The phase relations in the system of CaO-SiO2 show the possibility of C3S formation at temperature range from 1250 to 2150 °C. However, to produce pure C3S phase, generally, over 1600 °C is suggested, which is considerably higher than the 1450 °C in an industrial kiln. Explain why it is possible to form C3S at this lower temperature in the industrial kiln.

Answer 1

In the burning zone, the chemical and physical changes of the material take place simultaneously; it is important with respect to the kinetics of clinkerization reactions and agglomeration processes. The exact temperature of melt formation depends on the chemical composition of the feed. Under certain conditions, melt may be formed at temperatures lower than -1250°C. For instance, quartz grains in the kiln feed will give rise to melt at 1200°C or lower. The surrounding CaO will partly agglomerate and form crystals of Belite, which can be identified in the clinker as Belite nests. Also, the alkalis, sulfates, and chlorides present in the kiln system will form liquid phases at lower temperatures than the proper clinker liquid. However, the largest amount of clinker melt is formed within a narrow temperature interval and over a short distance in the rotary kiln. The coating formed on the brick lining reflects this. In the upper transition zone or the entrance to the burning zone, the soft, relatively thin coating changes to a dark, clinker like, hard, thick coating within half a meter. So, the C₃S formation depending on the time and temperature treatment of the mix, and overall chemical composition of the kiln feed.

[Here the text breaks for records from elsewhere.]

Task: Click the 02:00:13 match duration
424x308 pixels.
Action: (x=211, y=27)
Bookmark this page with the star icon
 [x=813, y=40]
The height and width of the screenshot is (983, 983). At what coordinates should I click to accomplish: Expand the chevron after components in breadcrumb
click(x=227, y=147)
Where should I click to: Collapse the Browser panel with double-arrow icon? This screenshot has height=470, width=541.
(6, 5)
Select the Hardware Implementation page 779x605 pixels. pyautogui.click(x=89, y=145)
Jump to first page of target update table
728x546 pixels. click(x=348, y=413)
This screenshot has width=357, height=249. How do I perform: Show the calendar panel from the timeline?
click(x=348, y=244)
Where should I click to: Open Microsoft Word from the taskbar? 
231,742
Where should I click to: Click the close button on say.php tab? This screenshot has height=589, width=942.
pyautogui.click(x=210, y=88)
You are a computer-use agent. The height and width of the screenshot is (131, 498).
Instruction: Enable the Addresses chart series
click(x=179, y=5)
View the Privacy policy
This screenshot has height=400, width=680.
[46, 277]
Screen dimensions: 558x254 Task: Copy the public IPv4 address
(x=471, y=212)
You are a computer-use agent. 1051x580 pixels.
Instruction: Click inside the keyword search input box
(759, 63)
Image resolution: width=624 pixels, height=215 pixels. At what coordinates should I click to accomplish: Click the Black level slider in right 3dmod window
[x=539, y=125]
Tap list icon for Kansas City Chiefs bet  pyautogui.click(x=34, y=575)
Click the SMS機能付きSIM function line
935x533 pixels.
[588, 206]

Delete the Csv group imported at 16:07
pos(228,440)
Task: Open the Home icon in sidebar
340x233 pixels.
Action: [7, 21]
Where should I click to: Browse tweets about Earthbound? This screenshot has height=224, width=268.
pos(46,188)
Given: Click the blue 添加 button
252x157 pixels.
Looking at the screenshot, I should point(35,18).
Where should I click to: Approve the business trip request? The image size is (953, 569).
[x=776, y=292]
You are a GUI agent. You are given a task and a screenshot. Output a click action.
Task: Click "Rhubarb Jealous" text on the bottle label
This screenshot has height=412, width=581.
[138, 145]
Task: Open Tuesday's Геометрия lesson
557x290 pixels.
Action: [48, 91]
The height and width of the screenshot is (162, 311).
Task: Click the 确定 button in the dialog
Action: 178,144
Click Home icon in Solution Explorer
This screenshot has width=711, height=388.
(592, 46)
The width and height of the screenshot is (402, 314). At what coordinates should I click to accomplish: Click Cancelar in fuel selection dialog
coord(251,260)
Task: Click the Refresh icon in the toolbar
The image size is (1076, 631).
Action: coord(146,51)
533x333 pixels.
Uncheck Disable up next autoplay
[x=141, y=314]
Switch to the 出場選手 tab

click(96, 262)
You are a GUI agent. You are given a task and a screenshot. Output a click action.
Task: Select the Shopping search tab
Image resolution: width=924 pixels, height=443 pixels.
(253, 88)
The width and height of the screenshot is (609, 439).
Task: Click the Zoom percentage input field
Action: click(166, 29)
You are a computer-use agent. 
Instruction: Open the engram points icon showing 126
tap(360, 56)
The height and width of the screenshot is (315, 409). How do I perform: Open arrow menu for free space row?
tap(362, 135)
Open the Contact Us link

The partial melting causes the material to aggregate into lumps or nodules, typically of diameter 1–10 mm. This is called clinker.hence we prefer lower temperature.

Formation of the desired clinker minerals involves heating the rawmix through the temperature stages mentioned above. The finishing transformation that takes place in the hottest part of the kiln, under the flame, is the reaction of belite (Ca₂SiO₄) with calcium oxide to form alite (Ca₃O·SiO₅):

Ca₂SiO₄ + CaO → Ca₃SiO₅

Also abbreviated in the cement chemist notation (CCN) as:

C₂S + C → C₃S

Tricalcium silicate is thermodynamically unstable below 1250 °C, but can be preserved in a metastable state at room temperature by fast cooling: on slow cooling it tends to revert to belite (Ca₂SiO₄) and CaO.